### PROBLEM REQUIREMENTS
Restate the full listing precisely as written.

### TASK MATERIAL
[Start of section]

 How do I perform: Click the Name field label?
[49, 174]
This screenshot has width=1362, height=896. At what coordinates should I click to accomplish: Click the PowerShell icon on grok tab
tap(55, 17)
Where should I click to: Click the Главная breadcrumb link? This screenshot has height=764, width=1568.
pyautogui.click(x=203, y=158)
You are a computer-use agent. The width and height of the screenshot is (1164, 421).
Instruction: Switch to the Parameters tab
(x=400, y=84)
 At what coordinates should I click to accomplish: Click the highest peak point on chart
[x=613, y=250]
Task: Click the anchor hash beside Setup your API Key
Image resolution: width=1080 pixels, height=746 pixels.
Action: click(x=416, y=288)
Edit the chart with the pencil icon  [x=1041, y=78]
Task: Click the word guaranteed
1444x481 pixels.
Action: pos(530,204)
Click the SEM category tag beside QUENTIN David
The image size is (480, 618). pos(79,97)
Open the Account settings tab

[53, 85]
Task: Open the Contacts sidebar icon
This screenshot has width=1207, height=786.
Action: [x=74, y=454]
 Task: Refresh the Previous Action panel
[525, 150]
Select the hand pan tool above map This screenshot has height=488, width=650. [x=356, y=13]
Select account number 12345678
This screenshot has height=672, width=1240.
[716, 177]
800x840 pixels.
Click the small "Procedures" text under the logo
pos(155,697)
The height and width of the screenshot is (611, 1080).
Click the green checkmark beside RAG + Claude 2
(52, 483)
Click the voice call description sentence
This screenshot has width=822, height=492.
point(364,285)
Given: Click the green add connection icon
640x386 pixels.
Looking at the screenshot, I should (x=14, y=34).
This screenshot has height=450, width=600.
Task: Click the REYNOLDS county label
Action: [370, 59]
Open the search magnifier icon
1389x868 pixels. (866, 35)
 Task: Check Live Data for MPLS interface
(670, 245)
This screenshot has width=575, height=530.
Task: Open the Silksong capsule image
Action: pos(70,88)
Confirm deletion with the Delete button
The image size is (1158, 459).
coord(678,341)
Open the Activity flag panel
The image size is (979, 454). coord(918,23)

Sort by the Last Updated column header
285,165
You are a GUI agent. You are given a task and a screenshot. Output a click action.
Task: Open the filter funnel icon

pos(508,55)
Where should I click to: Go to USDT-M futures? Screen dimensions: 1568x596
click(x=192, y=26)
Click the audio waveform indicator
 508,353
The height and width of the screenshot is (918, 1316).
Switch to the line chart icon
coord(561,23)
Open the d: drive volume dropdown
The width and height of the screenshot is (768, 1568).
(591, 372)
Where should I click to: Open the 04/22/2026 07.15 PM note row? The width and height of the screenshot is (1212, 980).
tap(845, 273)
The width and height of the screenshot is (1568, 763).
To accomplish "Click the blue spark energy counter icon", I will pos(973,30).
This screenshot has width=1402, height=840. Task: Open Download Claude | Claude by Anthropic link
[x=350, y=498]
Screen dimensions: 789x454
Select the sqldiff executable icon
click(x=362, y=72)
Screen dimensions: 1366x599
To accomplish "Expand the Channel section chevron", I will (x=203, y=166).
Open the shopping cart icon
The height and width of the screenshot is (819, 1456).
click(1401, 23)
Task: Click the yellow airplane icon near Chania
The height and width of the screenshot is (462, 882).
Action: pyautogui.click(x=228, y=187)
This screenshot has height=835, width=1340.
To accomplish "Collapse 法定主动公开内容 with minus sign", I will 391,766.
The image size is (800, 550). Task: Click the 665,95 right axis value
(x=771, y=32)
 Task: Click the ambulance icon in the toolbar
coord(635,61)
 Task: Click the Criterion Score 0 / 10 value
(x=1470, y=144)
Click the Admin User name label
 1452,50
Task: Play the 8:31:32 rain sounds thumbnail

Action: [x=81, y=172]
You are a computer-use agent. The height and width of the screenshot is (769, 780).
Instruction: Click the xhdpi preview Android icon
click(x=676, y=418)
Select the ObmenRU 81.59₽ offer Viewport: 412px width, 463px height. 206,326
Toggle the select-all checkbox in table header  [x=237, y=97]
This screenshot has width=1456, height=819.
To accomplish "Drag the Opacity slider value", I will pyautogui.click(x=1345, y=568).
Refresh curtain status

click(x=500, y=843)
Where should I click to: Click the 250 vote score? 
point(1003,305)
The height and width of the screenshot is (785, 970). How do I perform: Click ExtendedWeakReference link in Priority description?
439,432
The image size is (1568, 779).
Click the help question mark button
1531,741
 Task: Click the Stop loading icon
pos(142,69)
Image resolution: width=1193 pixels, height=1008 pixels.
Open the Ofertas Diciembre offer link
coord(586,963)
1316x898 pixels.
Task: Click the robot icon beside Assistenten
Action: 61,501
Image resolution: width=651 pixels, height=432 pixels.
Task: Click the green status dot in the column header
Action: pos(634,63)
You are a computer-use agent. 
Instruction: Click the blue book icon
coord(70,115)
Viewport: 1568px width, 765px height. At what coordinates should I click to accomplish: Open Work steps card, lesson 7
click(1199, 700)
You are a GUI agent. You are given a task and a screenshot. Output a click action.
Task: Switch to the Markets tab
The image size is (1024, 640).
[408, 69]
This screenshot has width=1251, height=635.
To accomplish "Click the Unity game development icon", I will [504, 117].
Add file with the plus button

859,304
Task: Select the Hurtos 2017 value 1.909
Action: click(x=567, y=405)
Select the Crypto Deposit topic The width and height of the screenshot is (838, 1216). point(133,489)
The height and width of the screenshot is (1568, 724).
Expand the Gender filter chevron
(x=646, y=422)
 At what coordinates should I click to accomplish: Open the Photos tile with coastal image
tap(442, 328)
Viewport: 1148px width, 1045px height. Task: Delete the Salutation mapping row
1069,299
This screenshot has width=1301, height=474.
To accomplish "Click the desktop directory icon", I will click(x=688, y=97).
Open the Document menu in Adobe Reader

[End of section]

### YOUR SOLUTION
 How do I perform: Click the Name field label?
[49, 174]
This screenshot has width=1362, height=896. At what coordinates should I click to accomplish: Click the PowerShell icon on grok tab
tap(55, 17)
Where should I click to: Click the Главная breadcrumb link? This screenshot has height=764, width=1568.
pyautogui.click(x=203, y=158)
You are a computer-use agent. The width and height of the screenshot is (1164, 421).
Instruction: Switch to the Parameters tab
(x=400, y=84)
 At what coordinates should I click to accomplish: Click the highest peak point on chart
[x=613, y=250]
Task: Click the anchor hash beside Setup your API Key
Image resolution: width=1080 pixels, height=746 pixels.
Action: click(x=416, y=288)
Edit the chart with the pencil icon  [x=1041, y=78]
Task: Click the word guaranteed
1444x481 pixels.
Action: pos(530,204)
Click the SEM category tag beside QUENTIN David
The image size is (480, 618). pos(79,97)
Open the Account settings tab

[53, 85]
Task: Open the Contacts sidebar icon
This screenshot has width=1207, height=786.
Action: [x=74, y=454]
 Task: Refresh the Previous Action panel
[525, 150]
Select the hand pan tool above map This screenshot has height=488, width=650. [x=356, y=13]
Select account number 12345678
This screenshot has height=672, width=1240.
[716, 177]
800x840 pixels.
Click the small "Procedures" text under the logo
pos(155,697)
The height and width of the screenshot is (611, 1080).
Click the green checkmark beside RAG + Claude 2
(52, 483)
Click the voice call description sentence
This screenshot has width=822, height=492.
point(364,285)
Given: Click the green add connection icon
640x386 pixels.
Looking at the screenshot, I should (x=14, y=34).
This screenshot has height=450, width=600.
Task: Click the REYNOLDS county label
Action: [370, 59]
Open the search magnifier icon
1389x868 pixels. (866, 35)
 Task: Check Live Data for MPLS interface
(670, 245)
This screenshot has width=575, height=530.
Task: Open the Silksong capsule image
Action: pos(70,88)
Confirm deletion with the Delete button
The image size is (1158, 459).
coord(678,341)
Open the Activity flag panel
The image size is (979, 454). coord(918,23)

Sort by the Last Updated column header
285,165
You are a GUI agent. You are given a task and a screenshot. Output a click action.
Task: Open the filter funnel icon

pos(508,55)
Where should I click to: Go to USDT-M futures? Screen dimensions: 1568x596
click(x=192, y=26)
Click the audio waveform indicator
 508,353
The height and width of the screenshot is (918, 1316).
Switch to the line chart icon
coord(561,23)
Open the d: drive volume dropdown
The width and height of the screenshot is (768, 1568).
(591, 372)
Where should I click to: Open the 04/22/2026 07.15 PM note row? The width and height of the screenshot is (1212, 980).
tap(845, 273)
The width and height of the screenshot is (1568, 763).
To accomplish "Click the blue spark energy counter icon", I will pos(973,30).
This screenshot has width=1402, height=840. Task: Open Download Claude | Claude by Anthropic link
[x=350, y=498]
Screen dimensions: 789x454
Select the sqldiff executable icon
click(x=362, y=72)
Screen dimensions: 1366x599
To accomplish "Expand the Channel section chevron", I will (x=203, y=166).
Open the shopping cart icon
The height and width of the screenshot is (819, 1456).
click(1401, 23)
Task: Click the yellow airplane icon near Chania
The height and width of the screenshot is (462, 882).
Action: pyautogui.click(x=228, y=187)
This screenshot has height=835, width=1340.
To accomplish "Collapse 法定主动公开内容 with minus sign", I will 391,766.
The image size is (800, 550). Task: Click the 665,95 right axis value
(x=771, y=32)
 Task: Click the ambulance icon in the toolbar
coord(635,61)
 Task: Click the Criterion Score 0 / 10 value
(x=1470, y=144)
Click the Admin User name label
 1452,50
Task: Play the 8:31:32 rain sounds thumbnail

Action: [x=81, y=172]
You are a computer-use agent. The height and width of the screenshot is (769, 780).
Instruction: Click the xhdpi preview Android icon
click(x=676, y=418)
Select the ObmenRU 81.59₽ offer Viewport: 412px width, 463px height. 206,326
Toggle the select-all checkbox in table header  [x=237, y=97]
This screenshot has width=1456, height=819.
To accomplish "Drag the Opacity slider value", I will pyautogui.click(x=1345, y=568).
Refresh curtain status

click(x=500, y=843)
Where should I click to: Click the 250 vote score? 
point(1003,305)
The height and width of the screenshot is (785, 970). How do I perform: Click ExtendedWeakReference link in Priority description?
439,432
The image size is (1568, 779).
Click the help question mark button
1531,741
 Task: Click the Stop loading icon
pos(142,69)
Image resolution: width=1193 pixels, height=1008 pixels.
Open the Ofertas Diciembre offer link
coord(586,963)
1316x898 pixels.
Task: Click the robot icon beside Assistenten
Action: 61,501
Image resolution: width=651 pixels, height=432 pixels.
Task: Click the green status dot in the column header
Action: pos(634,63)
You are a computer-use agent. 
Instruction: Click the blue book icon
coord(70,115)
Viewport: 1568px width, 765px height. At what coordinates should I click to accomplish: Open Work steps card, lesson 7
click(1199, 700)
You are a GUI agent. You are given a task and a screenshot. Output a click action.
Task: Switch to the Markets tab
The image size is (1024, 640).
[408, 69]
This screenshot has width=1251, height=635.
To accomplish "Click the Unity game development icon", I will [504, 117].
Add file with the plus button

859,304
Task: Select the Hurtos 2017 value 1.909
Action: click(x=567, y=405)
Select the Crypto Deposit topic The width and height of the screenshot is (838, 1216). point(133,489)
The height and width of the screenshot is (1568, 724).
Expand the Gender filter chevron
(x=646, y=422)
 At what coordinates should I click to accomplish: Open the Photos tile with coastal image
tap(442, 328)
Viewport: 1148px width, 1045px height. Task: Delete the Salutation mapping row
1069,299
This screenshot has width=1301, height=474.
To accomplish "Click the desktop directory icon", I will click(x=688, y=97).
Open the Document menu in Adobe Reader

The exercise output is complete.